Besides accounting for emissions such as carbon dioxide, the analysis of 11 bases across the country will recommend how the Army can cut those gas levels, creating a blueprint for reductions throughout the nation’s military.

As the country’s largest energy buyer, opportunities for alternative energy and efficiency contracts abound. Some of the largest solar arrays in the country, for example, have been contracted at U.S. military bases.

The study’s recommendations “can deliver important benefits to our forward deployed forces,” said Tad Davis, deputy assistant secretary for environment, safety and occupational health for the Army. “By reducing requirements for resupply, we are able to reduce the number of convoys, a primary target for ambushes taking place in Iraq and Afghanistan, for example.”

Enviance, the company contracted to measure emission levels and make the recommendations, has already piloted a project at Fort Carson, Colo., home of 23,000 military personnel. According to the firm, Fort Carson emits about 200,000 to 220,000 tons of greenhouse-gas emissions a year. Multiply that carbon bootprint by nearly a dozen bases, and those bases have the greenhouse-gas profile equivalent to that of a small coal-fired power plant.

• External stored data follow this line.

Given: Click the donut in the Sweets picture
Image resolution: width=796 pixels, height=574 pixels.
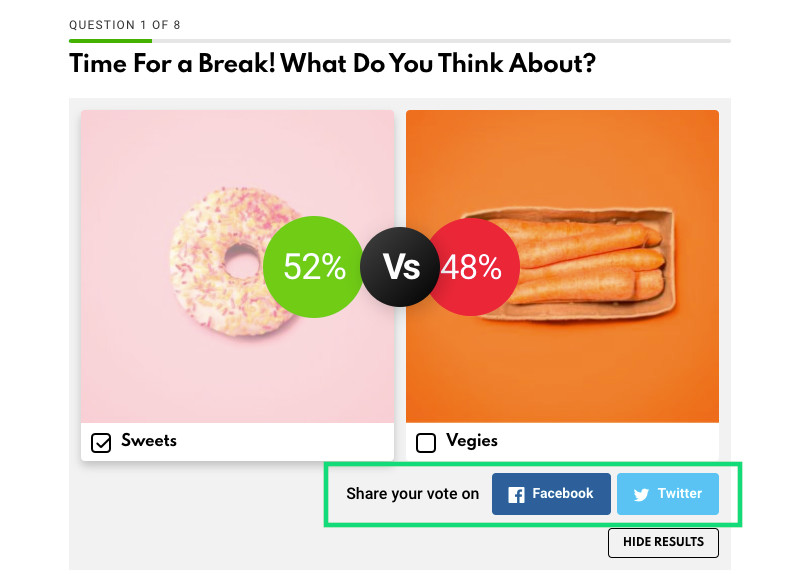Looking at the screenshot, I should coord(228,262).
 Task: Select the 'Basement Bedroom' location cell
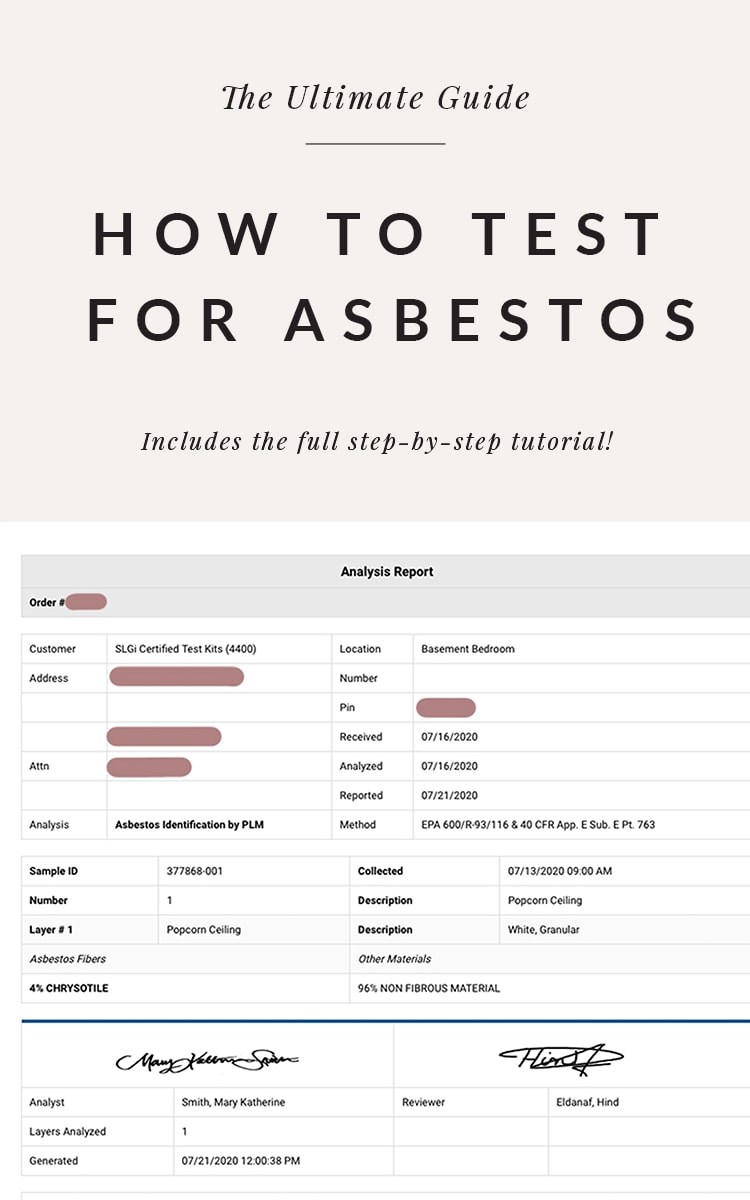(581, 649)
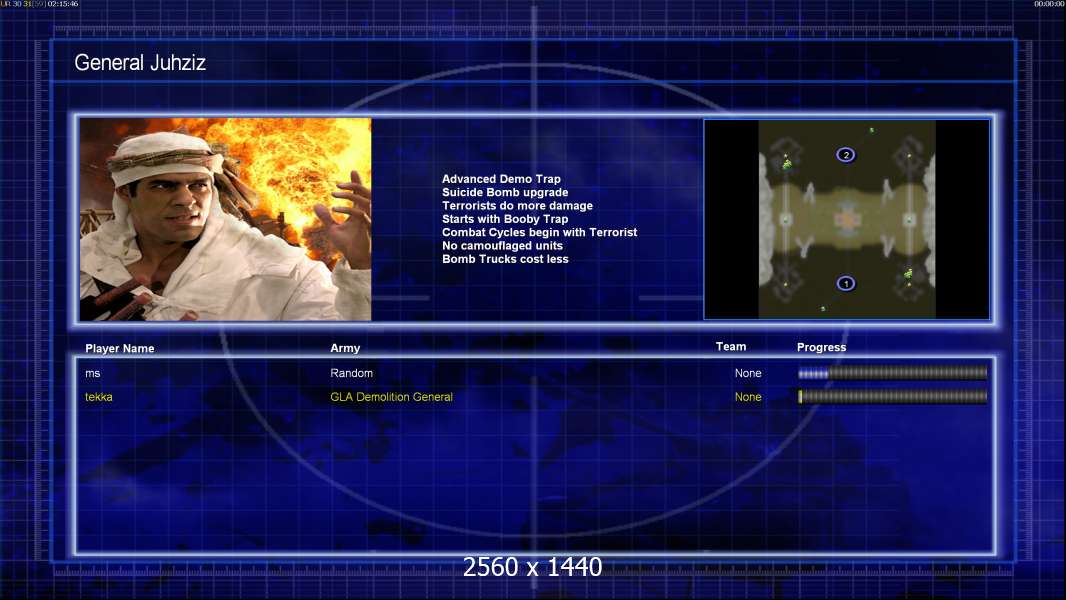1066x600 pixels.
Task: Click the Progress column header
Action: (821, 347)
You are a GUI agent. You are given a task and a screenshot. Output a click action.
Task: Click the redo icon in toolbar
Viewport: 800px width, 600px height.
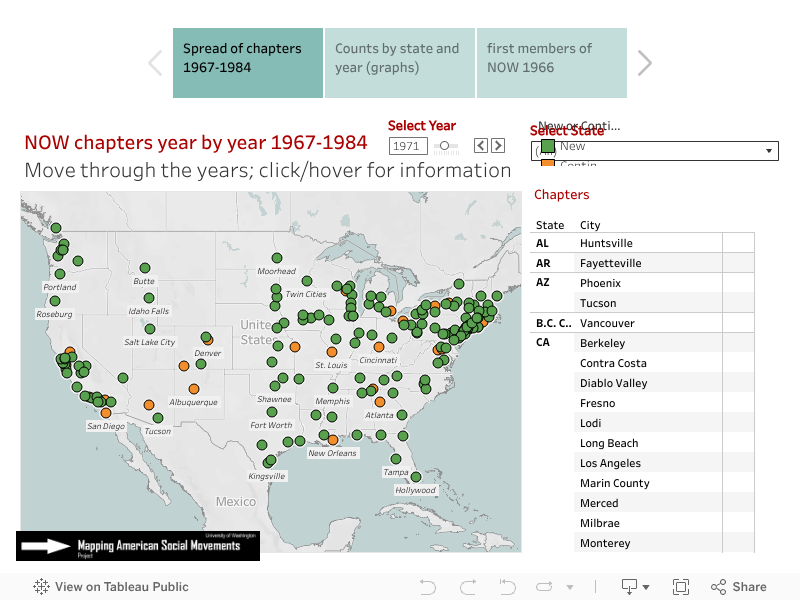pyautogui.click(x=468, y=587)
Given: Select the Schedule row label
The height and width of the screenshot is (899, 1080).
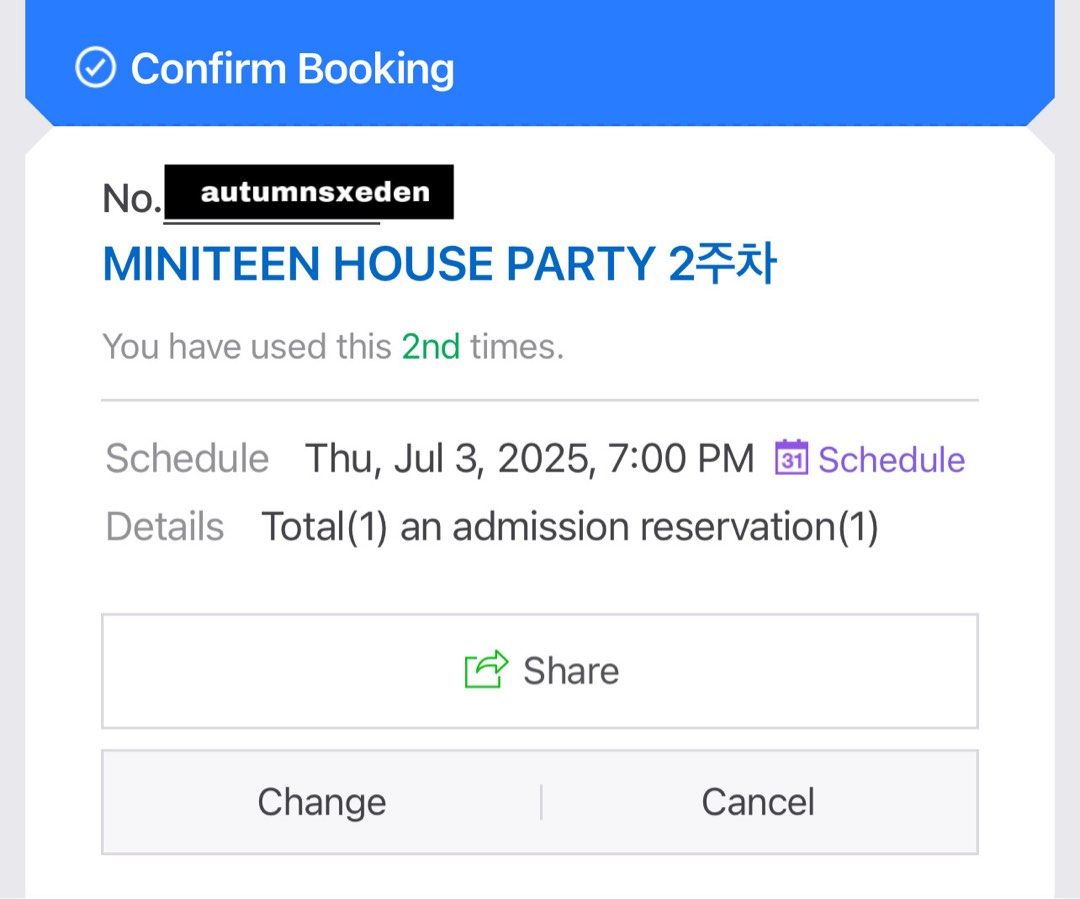Looking at the screenshot, I should pos(186,458).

Calculate that across the entire military, and U.S. forces have one of the largest carbon balance sheets in the world, providing business opportunities for a raft of clean-energy companies.

Enviance said its assessment not only tracks emissions, but sequestration of emissions, or long-term storage of greenhouse gases. For example, at the Army’s Fort Benning, Ga., base, forests can help to offset a portion of the facilities’ emissions through their respiration process, turning carbon dioxide into oxygen and sequestering the carbon in their leaves and needles.

The study follows a Bush administration executive order mandating that the federal government strengthen its energy and transportation management.